• _PROMPT 1_
According to the text on Richmond's office market, what is the range of average yields in Richmond?
• _PROMPT 2_
Rewrite the text on Richmond's office market from "In addition, there" to "and AvePoint (NYC).", changing "two years" to "three years".

• _SELECTED PASSAGE_
_ _ _ _

Richmond, Virginia's a middle-office solution
A middle market like Richmond, Virginia, makes sense to invest in for several reasons. For starters, Richmond is a great cost-alternative to major metros and you can find more attractive yields. According to John B. Levy, big city yields average around 4.5%. In Richmond, the average yields are between 5.5 to 5.75%.
In addition, there is strong employment and population growth in Richmond, particularly in the Millennial area. In fact, last year, Time magazine named Richmond the #2 market where the most millennials were moving. This attracts companies looking for this talent and they need space for their corporate expansion which is where you come in. Richmond is outperforming the rest of the state in both employment and population growth. From a net in-migration standpoint: 2 of the top 3 areas we gain residents (and talent) from are D.C. and NYC.
There has been tremendous growth in the center city of Richmond with numerous corporate announcements in the last two years, much of this coming from higher cost markets D.C. and NYC including CoStar (D.C.), ICMA-RC (D.C.), Thomson Reuters (NYC) and AvePoint (NYC).
In addition to these new corporate heavyweights, there are eight Fortune 500 companies headquartered in Richmond, proving that Virginia’s capital region is not just a market for government and financial industries. Instead, there is an even and diverse economy where we specialize in education, medical, finance, insurance and more.
According to Cushman & Wakefield’s Thalhimer operation in Richmond, the highs in Richmond may not be as high as in other markets but the lows are nowhere near as low indicating Richmond is a stable market. Office rental rates have increased 5.2% over one year ago. Industrial rental rates have increased 4.2% over one year ago.
And there is a healthy amount of spec industrial space underway, indicating strong faith in the market. A few examples include the Panattoni, Liberty and Becknell sites.

_ _ _ _

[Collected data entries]
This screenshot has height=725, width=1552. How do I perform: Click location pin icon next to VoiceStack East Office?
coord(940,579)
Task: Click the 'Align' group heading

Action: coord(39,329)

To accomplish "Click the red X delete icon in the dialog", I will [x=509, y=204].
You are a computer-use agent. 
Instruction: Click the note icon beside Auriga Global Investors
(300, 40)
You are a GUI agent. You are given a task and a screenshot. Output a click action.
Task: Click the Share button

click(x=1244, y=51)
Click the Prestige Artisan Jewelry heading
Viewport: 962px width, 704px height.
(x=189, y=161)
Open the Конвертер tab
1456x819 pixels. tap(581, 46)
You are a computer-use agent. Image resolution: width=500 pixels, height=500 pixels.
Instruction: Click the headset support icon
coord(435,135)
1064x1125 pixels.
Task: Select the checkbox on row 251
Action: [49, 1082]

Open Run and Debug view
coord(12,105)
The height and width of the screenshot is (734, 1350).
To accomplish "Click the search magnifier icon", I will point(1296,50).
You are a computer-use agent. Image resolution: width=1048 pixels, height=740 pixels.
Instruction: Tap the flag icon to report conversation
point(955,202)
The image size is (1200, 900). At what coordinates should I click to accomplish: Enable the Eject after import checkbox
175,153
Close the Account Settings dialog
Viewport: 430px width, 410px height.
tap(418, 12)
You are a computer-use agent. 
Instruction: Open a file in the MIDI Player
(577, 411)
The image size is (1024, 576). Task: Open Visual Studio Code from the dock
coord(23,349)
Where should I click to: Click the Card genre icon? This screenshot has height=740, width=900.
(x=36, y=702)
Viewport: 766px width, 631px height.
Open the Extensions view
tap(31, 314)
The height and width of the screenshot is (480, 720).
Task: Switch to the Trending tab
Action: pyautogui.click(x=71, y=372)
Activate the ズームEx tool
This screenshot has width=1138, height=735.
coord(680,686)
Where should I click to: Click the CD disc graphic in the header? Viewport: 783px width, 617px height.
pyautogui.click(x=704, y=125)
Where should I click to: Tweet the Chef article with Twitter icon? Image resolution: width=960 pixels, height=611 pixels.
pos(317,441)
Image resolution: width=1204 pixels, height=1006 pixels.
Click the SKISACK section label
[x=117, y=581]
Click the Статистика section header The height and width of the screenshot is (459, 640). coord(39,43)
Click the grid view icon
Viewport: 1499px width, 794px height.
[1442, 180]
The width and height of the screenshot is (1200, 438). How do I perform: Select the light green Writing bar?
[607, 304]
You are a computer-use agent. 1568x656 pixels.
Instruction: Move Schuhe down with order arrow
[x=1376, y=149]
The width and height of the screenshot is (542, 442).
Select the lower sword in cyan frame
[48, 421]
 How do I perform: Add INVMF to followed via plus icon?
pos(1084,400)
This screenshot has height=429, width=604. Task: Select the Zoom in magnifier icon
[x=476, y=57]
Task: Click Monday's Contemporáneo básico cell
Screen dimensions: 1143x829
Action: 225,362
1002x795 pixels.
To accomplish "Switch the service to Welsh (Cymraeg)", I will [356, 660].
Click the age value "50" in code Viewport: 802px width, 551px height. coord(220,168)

_ _ _ _

• _TASK OUTPUT 1_
Average yields in Richmond are between 5.5 and 5.75%.

• _TASK OUTPUT 2_
In addition, there is strong employment and population growth in Richmond, particularly in the Millennial area. In fact, last year, Time magazine named Richmond the #2 market where the most millennials were moving. This attracts companies looking for this talent and they need space for their corporate expansion which is where you come in. Richmond is outperforming the rest of the state in both employment and population growth. From a net in-migration standpoint: 2 of the top 3 areas we gain residents (and talent) from are D.C. and NYC.
There has been tremendous growth in the center city of Richmond with numerous corporate announcements in the last three years, much of this coming from higher cost markets D.C. and NYC including CoStar (D.C.), ICMA-RC (D.C.), Thomson Reuters (NYC) and AvePoint (NYC).